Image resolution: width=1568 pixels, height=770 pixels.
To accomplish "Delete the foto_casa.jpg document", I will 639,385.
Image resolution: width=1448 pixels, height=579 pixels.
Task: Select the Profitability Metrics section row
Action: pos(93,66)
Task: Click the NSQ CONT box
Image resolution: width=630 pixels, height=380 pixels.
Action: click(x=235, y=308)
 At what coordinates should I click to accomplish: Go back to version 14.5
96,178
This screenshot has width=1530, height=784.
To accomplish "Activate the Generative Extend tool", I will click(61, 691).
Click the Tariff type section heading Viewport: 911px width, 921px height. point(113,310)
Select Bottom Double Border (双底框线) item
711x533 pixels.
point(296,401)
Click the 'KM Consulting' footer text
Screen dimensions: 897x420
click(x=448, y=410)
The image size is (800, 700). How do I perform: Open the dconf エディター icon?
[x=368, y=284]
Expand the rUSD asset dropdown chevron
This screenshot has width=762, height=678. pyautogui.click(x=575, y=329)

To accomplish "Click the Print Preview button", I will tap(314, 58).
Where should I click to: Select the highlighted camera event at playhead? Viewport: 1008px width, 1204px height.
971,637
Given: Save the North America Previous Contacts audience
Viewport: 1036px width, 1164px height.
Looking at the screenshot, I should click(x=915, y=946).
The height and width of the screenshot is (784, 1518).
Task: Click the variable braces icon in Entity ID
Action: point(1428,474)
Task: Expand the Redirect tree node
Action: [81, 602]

──────

* REQUIRED WORK
Produce a verbatim copy of all the material.

* EXERCISE RESULT
Image resolution: width=1568 pixels, height=770 pixels.
To accomplish "Delete the foto_casa.jpg document", I will 639,385.
Image resolution: width=1448 pixels, height=579 pixels.
Task: Select the Profitability Metrics section row
Action: pos(93,66)
Task: Click the NSQ CONT box
Image resolution: width=630 pixels, height=380 pixels.
Action: click(x=235, y=308)
 At what coordinates should I click to accomplish: Go back to version 14.5
96,178
This screenshot has width=1530, height=784.
To accomplish "Activate the Generative Extend tool", I will click(61, 691).
Click the Tariff type section heading Viewport: 911px width, 921px height. point(113,310)
Select Bottom Double Border (双底框线) item
711x533 pixels.
point(296,401)
Click the 'KM Consulting' footer text
Screen dimensions: 897x420
click(x=448, y=410)
The image size is (800, 700). How do I perform: Open the dconf エディター icon?
[x=368, y=284]
Expand the rUSD asset dropdown chevron
This screenshot has width=762, height=678. pyautogui.click(x=575, y=329)

To accomplish "Click the Print Preview button", I will tap(314, 58).
Where should I click to: Select the highlighted camera event at playhead? Viewport: 1008px width, 1204px height.
971,637
Given: Save the North America Previous Contacts audience
Viewport: 1036px width, 1164px height.
Looking at the screenshot, I should click(x=915, y=946).
The height and width of the screenshot is (784, 1518).
Task: Click the variable braces icon in Entity ID
Action: point(1428,474)
Task: Expand the Redirect tree node
Action: [81, 602]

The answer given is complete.